== Task goal ==
Output exactly the lines from the line that has "You are a GUI" through the last line of the data below, with no pictures.

Records drawn from a dataset
--

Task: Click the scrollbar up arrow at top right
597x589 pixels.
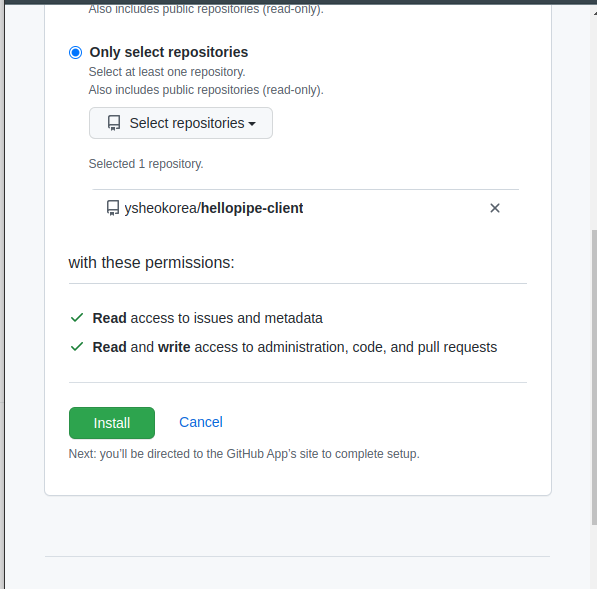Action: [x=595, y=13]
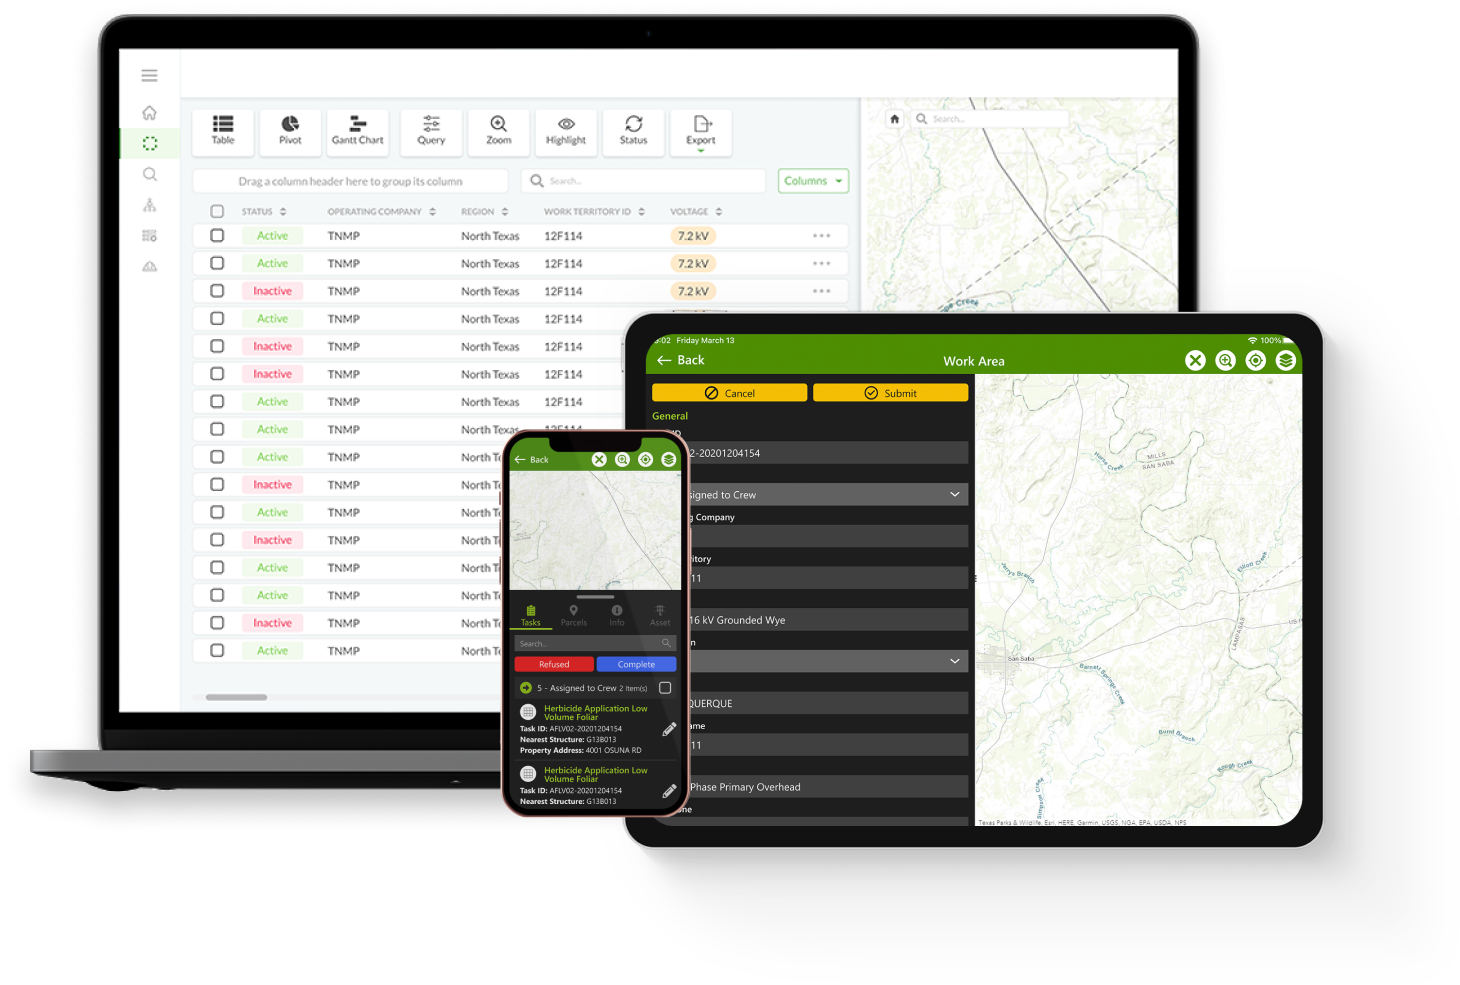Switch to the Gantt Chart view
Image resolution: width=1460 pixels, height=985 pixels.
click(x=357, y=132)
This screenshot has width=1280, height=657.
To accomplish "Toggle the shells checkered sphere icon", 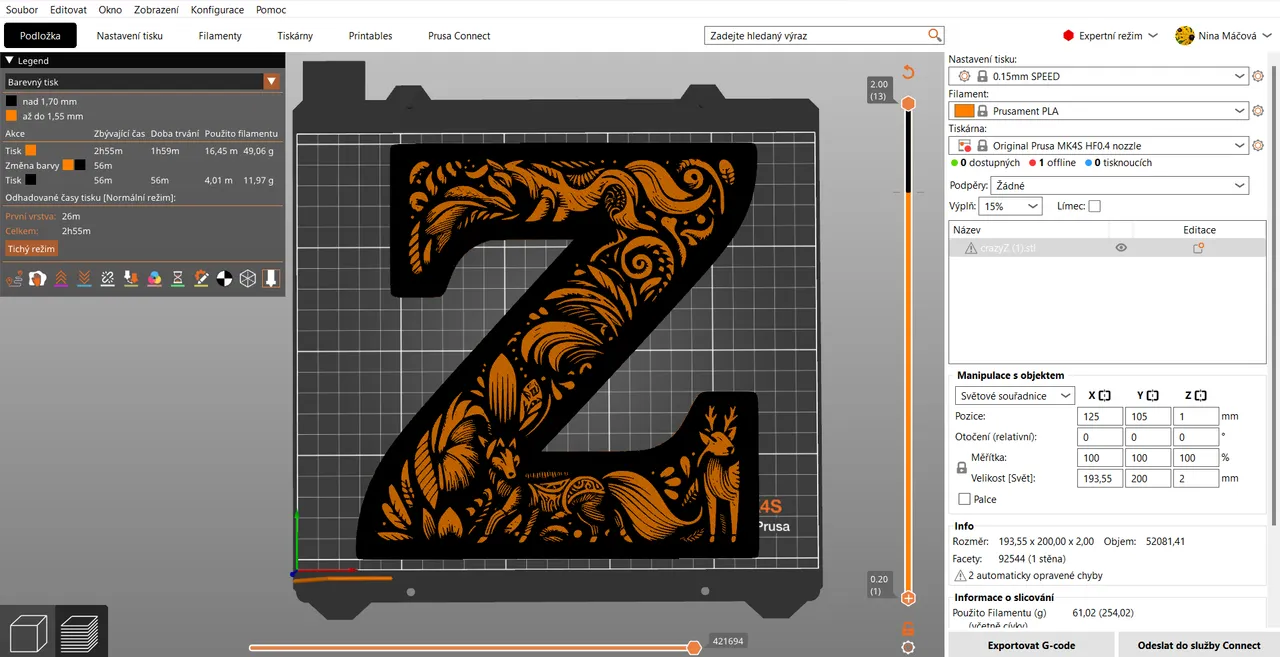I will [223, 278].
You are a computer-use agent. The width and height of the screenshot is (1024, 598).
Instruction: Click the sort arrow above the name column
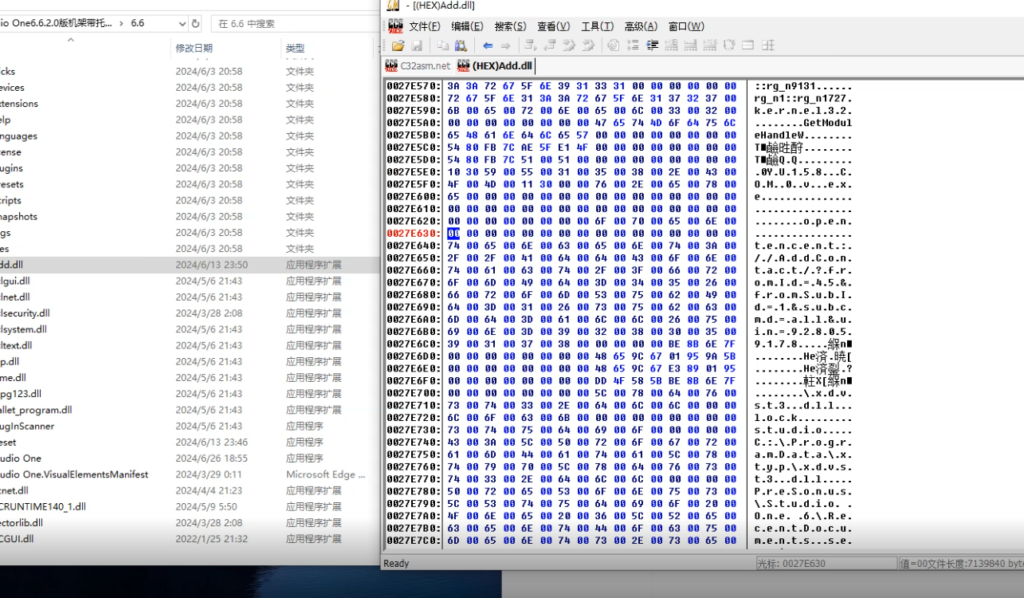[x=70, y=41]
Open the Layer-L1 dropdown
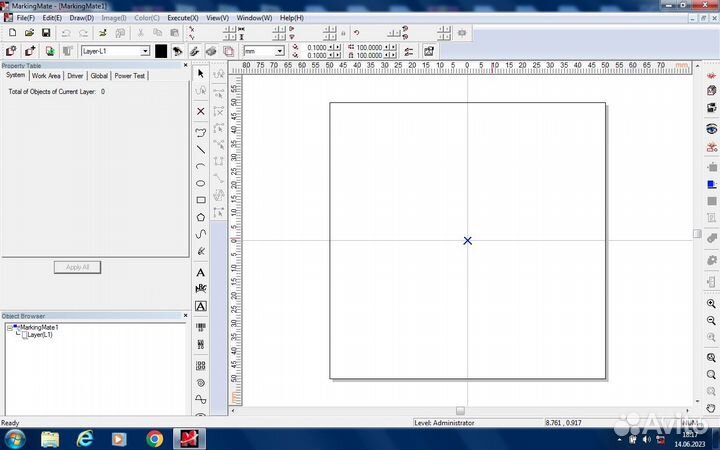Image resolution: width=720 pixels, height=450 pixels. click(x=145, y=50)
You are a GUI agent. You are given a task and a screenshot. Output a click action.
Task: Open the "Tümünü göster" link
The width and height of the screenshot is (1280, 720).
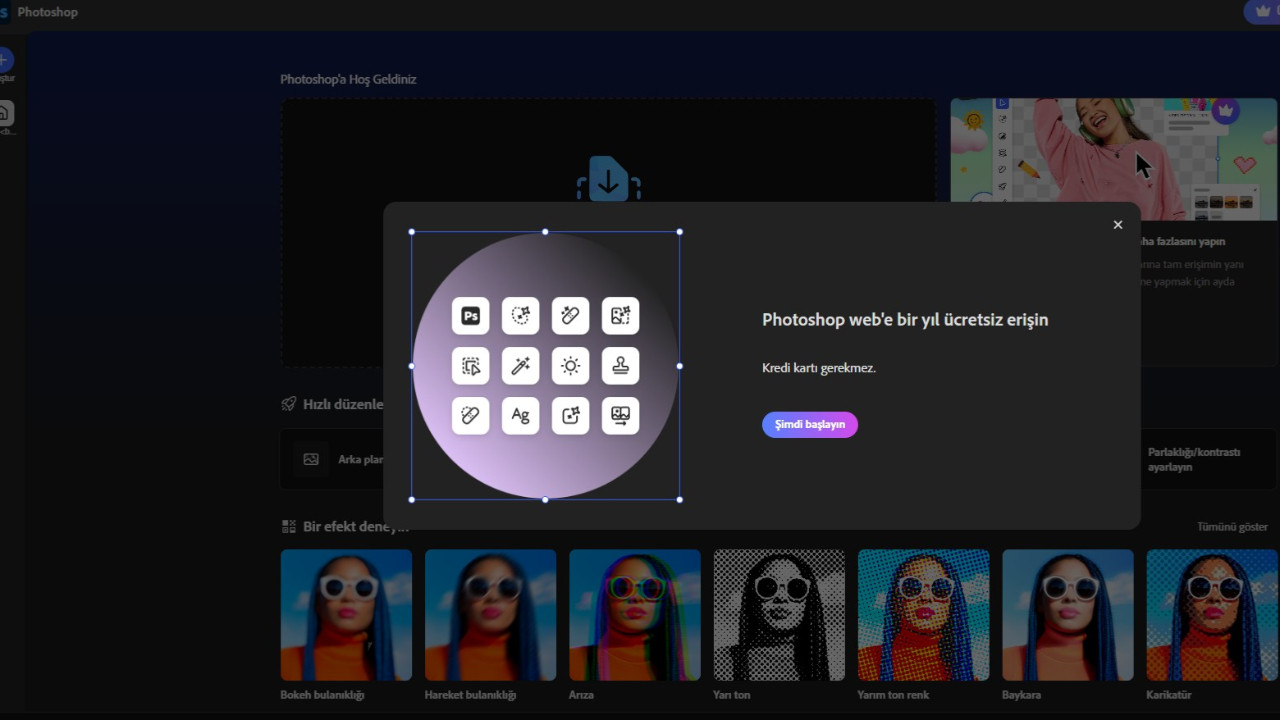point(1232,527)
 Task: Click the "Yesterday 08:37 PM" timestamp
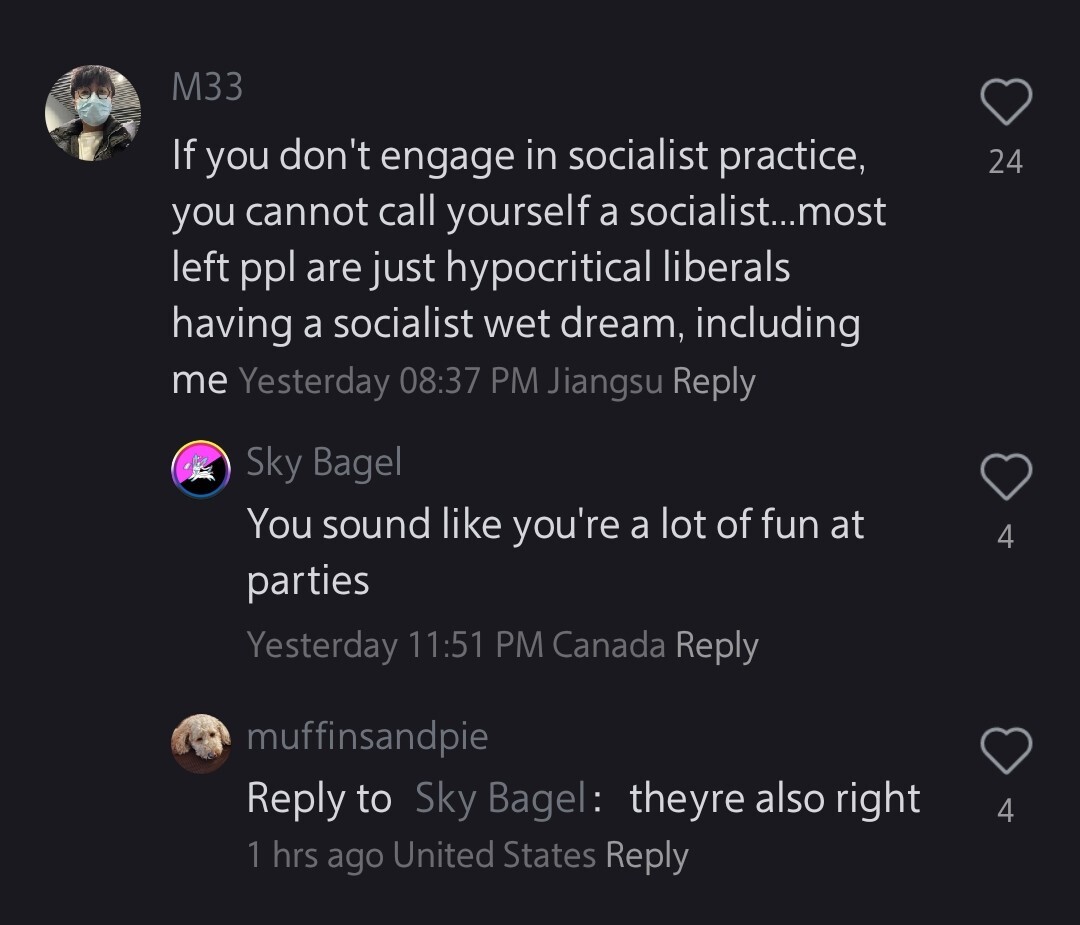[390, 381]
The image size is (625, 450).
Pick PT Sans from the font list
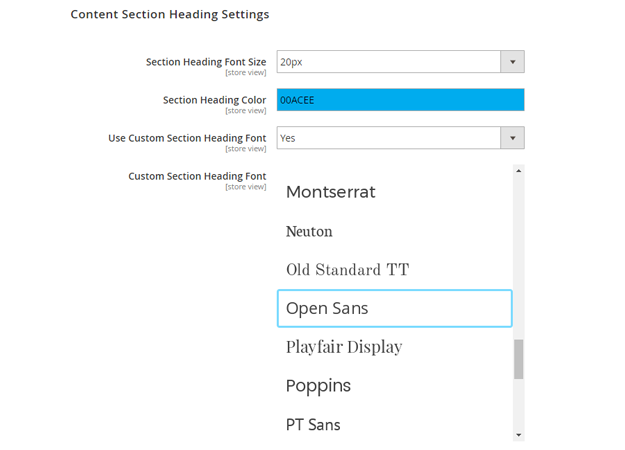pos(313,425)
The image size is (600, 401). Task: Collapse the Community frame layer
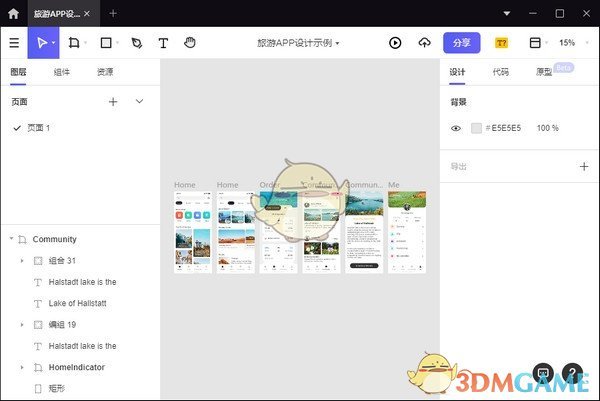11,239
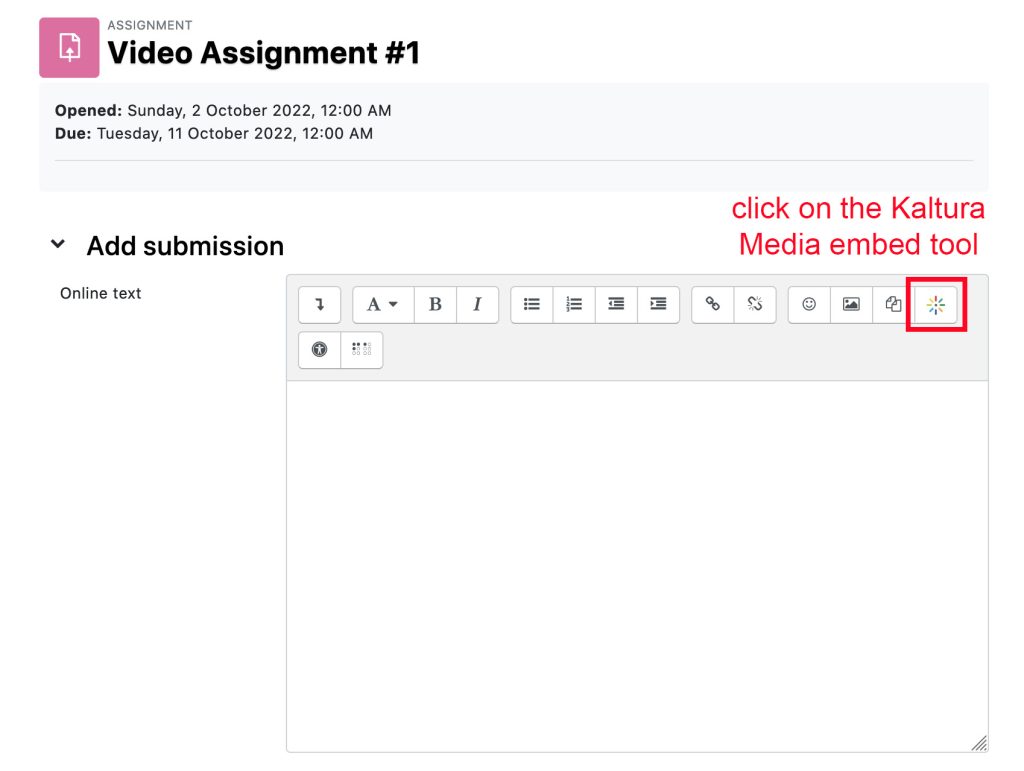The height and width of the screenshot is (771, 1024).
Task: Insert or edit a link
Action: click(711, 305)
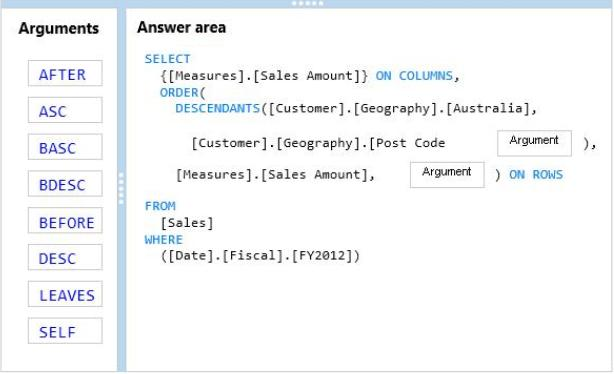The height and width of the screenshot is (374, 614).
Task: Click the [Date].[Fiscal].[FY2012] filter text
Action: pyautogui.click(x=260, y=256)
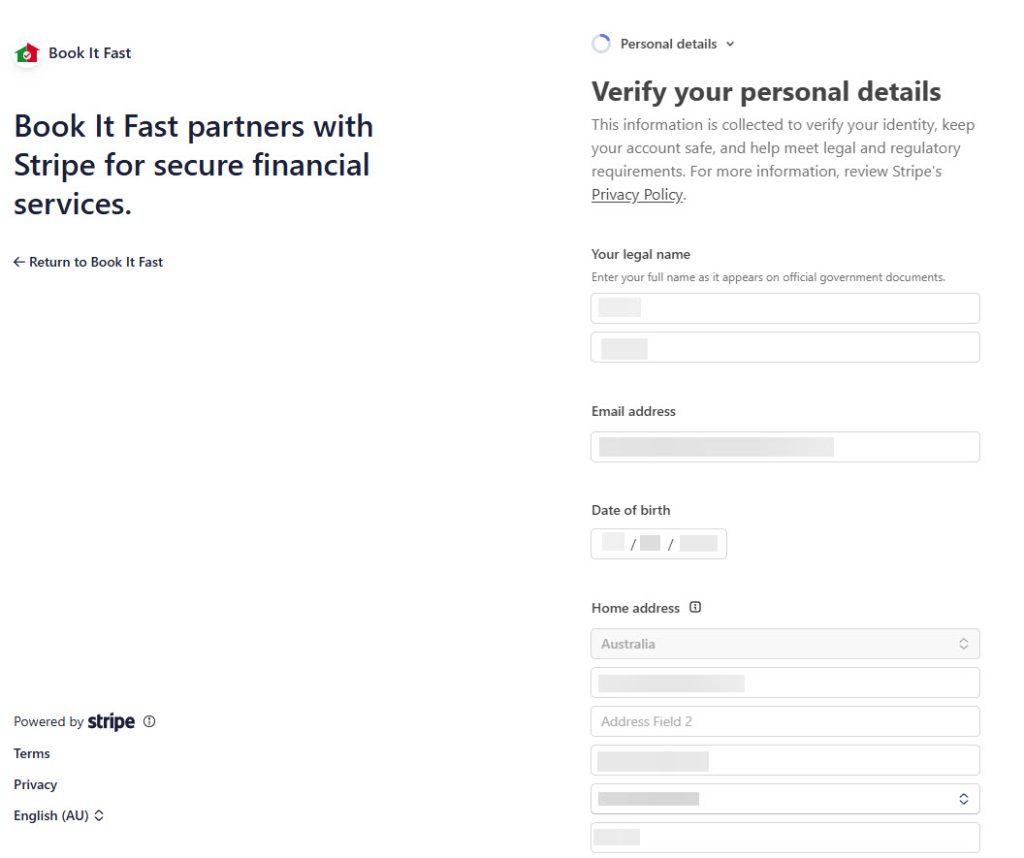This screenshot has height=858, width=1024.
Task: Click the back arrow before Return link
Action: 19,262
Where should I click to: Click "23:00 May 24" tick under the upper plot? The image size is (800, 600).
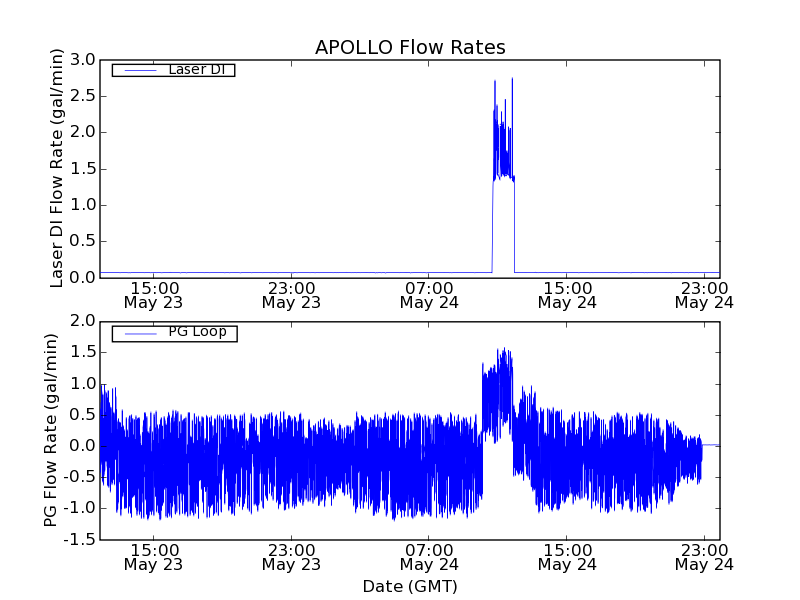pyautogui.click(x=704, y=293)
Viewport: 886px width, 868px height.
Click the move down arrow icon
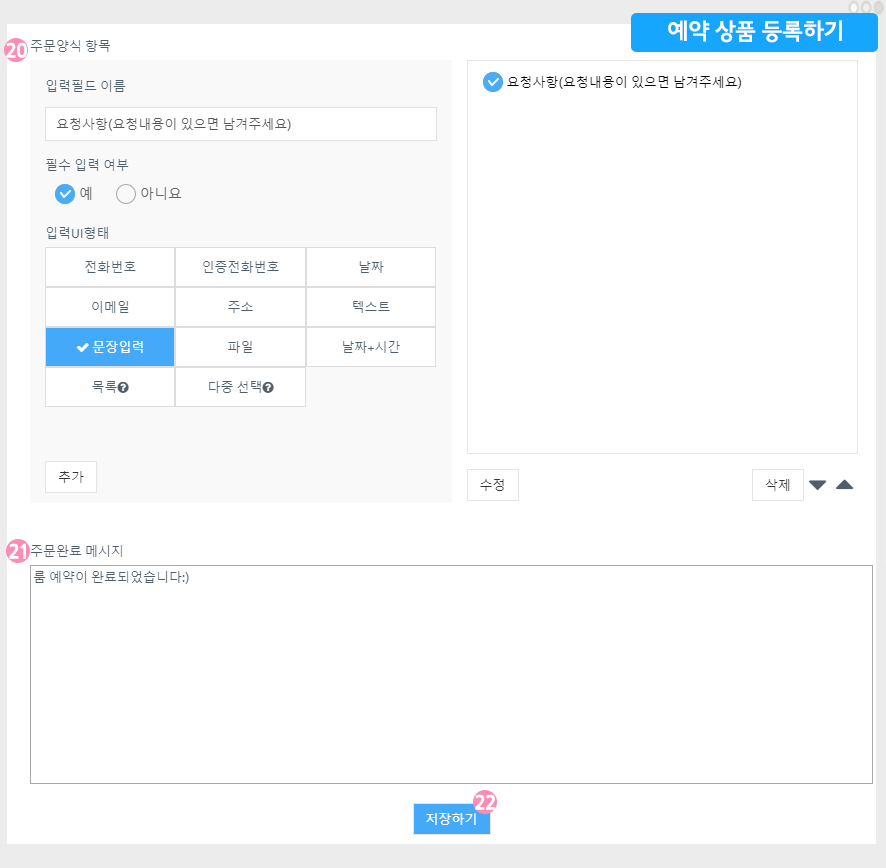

--

== Your solution ==
You are a GUI agent. You are given a task and a screenshot. Output a click action.
Task: Open the "Tümünü göster" link
The width and height of the screenshot is (1280, 720).
point(1232,527)
 Task: Click the "Yesterday 08:37 PM" timestamp
[390, 381]
The image size is (625, 450).
Pick PT Sans from the font list
pos(313,425)
The image size is (600, 401). Task: Collapse the Community frame layer
11,239
The height and width of the screenshot is (771, 1024).
Task: Insert or edit a link
Action: click(711, 305)
The height and width of the screenshot is (374, 614).
Task: Click the [Date].[Fiscal].[FY2012] filter text
Action: pyautogui.click(x=260, y=256)
This screenshot has height=858, width=1024.
Task: Click the back arrow before Return link
Action: 19,262
Where should I click to: Click "23:00 May 24" tick under the upper plot? The image size is (800, 600).
pyautogui.click(x=704, y=293)
Viewport: 886px width, 868px height.
Click the move down arrow icon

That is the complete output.